*** Opening of Data records ***

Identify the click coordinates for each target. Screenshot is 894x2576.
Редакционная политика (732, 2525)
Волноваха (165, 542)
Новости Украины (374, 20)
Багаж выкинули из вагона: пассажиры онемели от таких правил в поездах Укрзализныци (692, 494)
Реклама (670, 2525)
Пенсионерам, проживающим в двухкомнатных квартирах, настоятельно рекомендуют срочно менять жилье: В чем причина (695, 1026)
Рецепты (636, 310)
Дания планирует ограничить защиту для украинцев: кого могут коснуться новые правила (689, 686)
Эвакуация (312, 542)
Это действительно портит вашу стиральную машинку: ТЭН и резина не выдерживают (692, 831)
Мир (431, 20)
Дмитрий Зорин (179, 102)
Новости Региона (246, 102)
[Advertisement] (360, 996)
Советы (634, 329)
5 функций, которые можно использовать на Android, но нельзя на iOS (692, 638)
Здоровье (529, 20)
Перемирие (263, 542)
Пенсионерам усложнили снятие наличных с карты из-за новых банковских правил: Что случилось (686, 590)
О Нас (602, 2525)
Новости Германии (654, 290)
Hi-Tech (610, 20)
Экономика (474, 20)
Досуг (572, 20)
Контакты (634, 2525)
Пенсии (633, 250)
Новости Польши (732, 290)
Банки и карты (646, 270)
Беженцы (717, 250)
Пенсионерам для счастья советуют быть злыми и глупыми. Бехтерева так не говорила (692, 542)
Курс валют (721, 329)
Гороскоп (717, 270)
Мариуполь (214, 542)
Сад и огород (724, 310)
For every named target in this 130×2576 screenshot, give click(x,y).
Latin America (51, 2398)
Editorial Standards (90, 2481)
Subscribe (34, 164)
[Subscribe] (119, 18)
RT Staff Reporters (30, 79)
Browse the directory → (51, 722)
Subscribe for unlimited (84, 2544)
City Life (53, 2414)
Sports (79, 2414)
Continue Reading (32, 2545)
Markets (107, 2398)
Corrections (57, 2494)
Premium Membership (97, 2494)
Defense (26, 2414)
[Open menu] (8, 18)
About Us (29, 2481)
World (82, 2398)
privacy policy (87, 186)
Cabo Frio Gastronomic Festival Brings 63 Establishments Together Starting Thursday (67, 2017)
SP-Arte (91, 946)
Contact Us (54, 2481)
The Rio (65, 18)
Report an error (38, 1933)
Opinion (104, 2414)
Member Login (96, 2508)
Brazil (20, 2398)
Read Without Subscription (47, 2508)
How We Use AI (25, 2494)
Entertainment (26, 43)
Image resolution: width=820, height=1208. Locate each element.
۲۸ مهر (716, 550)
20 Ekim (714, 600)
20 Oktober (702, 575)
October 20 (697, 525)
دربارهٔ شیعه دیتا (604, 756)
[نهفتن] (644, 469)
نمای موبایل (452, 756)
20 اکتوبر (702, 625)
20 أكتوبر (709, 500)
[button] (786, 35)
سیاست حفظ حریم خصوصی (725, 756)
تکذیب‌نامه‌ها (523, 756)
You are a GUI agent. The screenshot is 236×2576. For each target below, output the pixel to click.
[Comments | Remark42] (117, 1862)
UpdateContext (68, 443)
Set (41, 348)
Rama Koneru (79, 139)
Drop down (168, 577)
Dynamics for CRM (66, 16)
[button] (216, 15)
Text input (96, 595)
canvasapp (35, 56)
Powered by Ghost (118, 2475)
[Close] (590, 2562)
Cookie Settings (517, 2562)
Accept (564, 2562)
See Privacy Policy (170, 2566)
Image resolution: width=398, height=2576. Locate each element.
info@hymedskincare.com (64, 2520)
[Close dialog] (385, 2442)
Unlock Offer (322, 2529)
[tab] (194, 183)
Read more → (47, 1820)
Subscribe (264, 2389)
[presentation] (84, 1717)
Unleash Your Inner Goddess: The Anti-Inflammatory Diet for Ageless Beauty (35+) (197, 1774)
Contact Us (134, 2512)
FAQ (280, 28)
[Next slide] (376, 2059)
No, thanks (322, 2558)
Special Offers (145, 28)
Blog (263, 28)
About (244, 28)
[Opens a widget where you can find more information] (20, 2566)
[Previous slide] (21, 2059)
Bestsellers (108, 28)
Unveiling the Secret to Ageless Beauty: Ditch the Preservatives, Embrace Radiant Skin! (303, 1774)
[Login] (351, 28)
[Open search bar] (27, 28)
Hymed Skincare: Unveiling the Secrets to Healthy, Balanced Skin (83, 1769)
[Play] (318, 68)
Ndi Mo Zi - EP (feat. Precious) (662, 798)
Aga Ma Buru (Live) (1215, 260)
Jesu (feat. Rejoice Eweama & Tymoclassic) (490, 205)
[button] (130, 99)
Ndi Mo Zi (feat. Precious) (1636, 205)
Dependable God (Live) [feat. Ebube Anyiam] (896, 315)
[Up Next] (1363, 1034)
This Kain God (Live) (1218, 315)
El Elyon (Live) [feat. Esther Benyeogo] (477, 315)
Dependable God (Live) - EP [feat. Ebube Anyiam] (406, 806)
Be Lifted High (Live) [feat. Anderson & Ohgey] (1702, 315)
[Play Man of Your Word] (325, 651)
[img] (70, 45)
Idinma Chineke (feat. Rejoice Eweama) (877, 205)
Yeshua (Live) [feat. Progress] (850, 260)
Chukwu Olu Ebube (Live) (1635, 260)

*** Close of Data records ***

__The problem__. What you give back should be only the lines of the records above, starting at the line with "Редакционная политика (732, 2525)" and ending at the line with "Новости Региона (246, 102)", restated word for word.

__Answer section__.
Редакционная политика (732, 2525)
Волноваха (165, 542)
Новости Украины (374, 20)
Багаж выкинули из вагона: пассажиры онемели от таких правил в поездах Укрзализныци (692, 494)
Реклама (670, 2525)
Пенсионерам, проживающим в двухкомнатных квартирах, настоятельно рекомендуют срочно менять жилье: В чем причина (695, 1026)
Рецепты (636, 310)
Дания планирует ограничить защиту для украинцев: кого могут коснуться новые правила (689, 686)
Эвакуация (312, 542)
Это действительно портит вашу стиральную машинку: ТЭН и резина не выдерживают (692, 831)
Мир (431, 20)
Дмитрий Зорин (179, 102)
Новости Региона (246, 102)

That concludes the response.